When do I begin brushing my child’s teeth?
Once your child’s teeth begin erupting, you should begin cleaning them by wiping the teeth and gums with a moist washcloth. As your child gets additional teeth, you can begin to use a soft child’s toothbrush. You should use a rice-sized smear of an ADA-approved toothpaste that contains fluoride. We recommend brushing a few teeth and then wiping the excess fluoride away.
For most toddlers, getting them to brush their teeth can be quite a challenge. Some suggestions for making tooth brushing less of a battle can include:
- Let your child brush your teeth at the same time.
- Let your child pick out a few toothbrushes with his favorite characters and giving him a choice of which one he wants to use each time (this will give him some feeling of control over the situation).
- Let your child brush his own teeth first, then you can “help out”.
- Get your child some children’s books about tooth brushing.
- Have everyone brush their teeth at the same time.
To help your child understand the importance of brushing, it can be sometimes fun and helpful to let them eat or drink something that will “stain“ their teeth temporarily and then brush them clean.
It can also be a good idea to create a “tooth brushing routine”. And stick to the same routine each day. Remember, to always brush after breakfast and before bed. These are the most important 4 minutes of each day! #2min2xday
Brushing & Flossing Instructions
Children’s hands and mouths are different than adults. They need to use toothbrushes designed for children. Both adults and children should use brushes with soft, rounded bristles for gentle cleaning. Change to a new brush about every three months. We recommend assisting your child until they are 8 years old, when they have the dexterity to properly care for their own teeth and gums.
Wipe an infant’s teeth gently with a moist, soft cloth or gauze square after every feeding. As babies grow, use a child’s toothbrush with a small, rice-sized smear of an ADA-approved toothpaste that contains fluoride. By age two or three begin to teach your child to brush independently with a watchful eye. You will still need to brush where they miss (Remember, age 8!). Dentists and hygienists often advise children to use a gentle, short, circular motion to remove plaque. When children are older, they can switch to this more advanced method.

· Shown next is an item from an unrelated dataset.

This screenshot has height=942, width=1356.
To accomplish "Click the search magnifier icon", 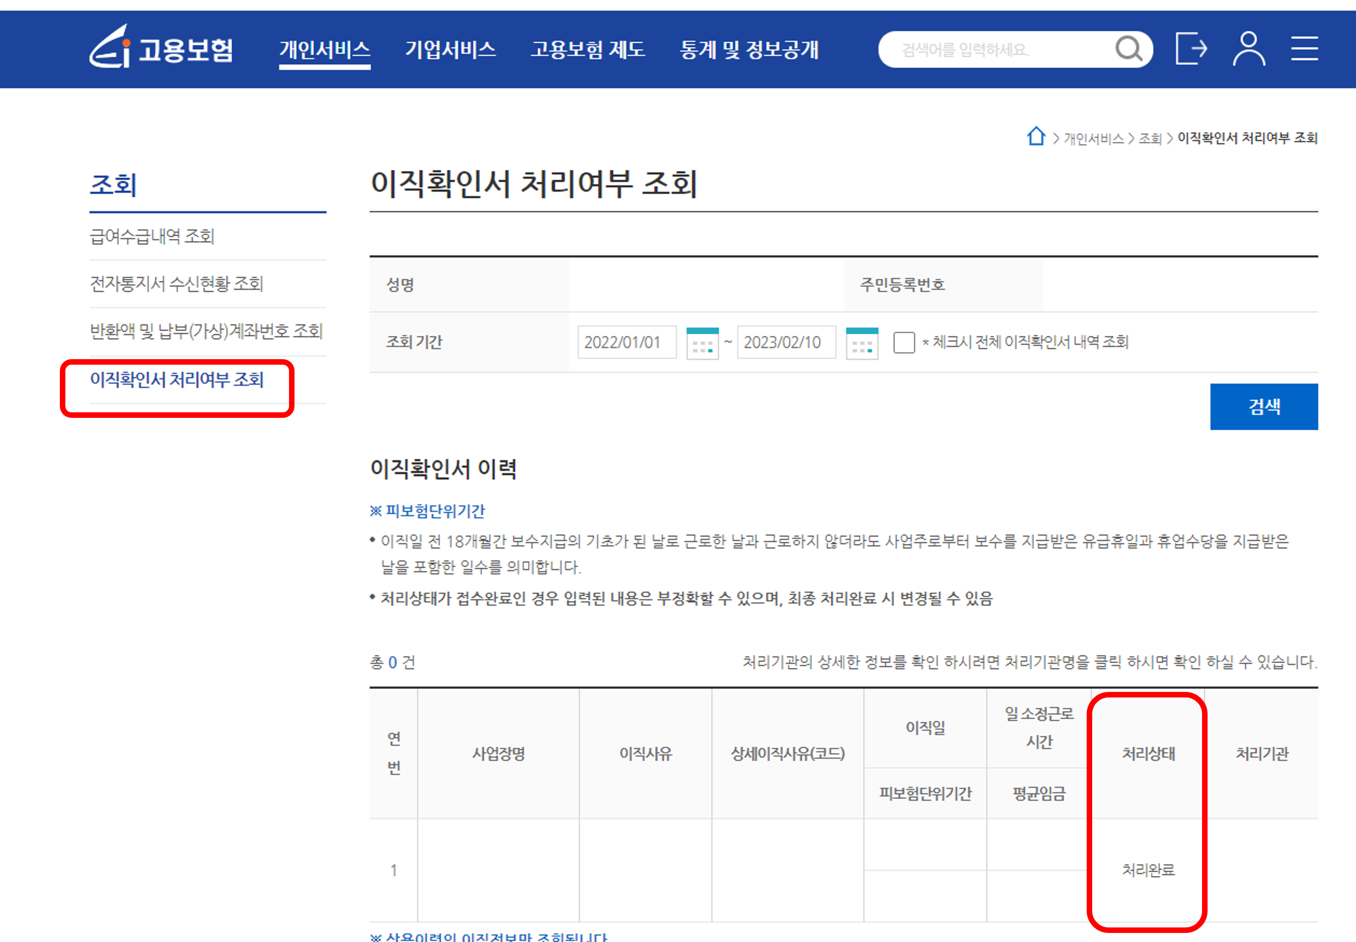I will coord(1128,49).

Hold the brush at a 45 degrees angle towards teeth and gums. Move brush back and forth with short circular strokes, about a half tooth wide.
- Brush the inside and outside surfaces of each tooth, and also the top and bottom.
- Hold the brush flat on top of the teeth and brush along the chewing surfaces.
- Gently brush the tongue to remove debris.
- Floss between teeth daily. Yes, we mean every tooth!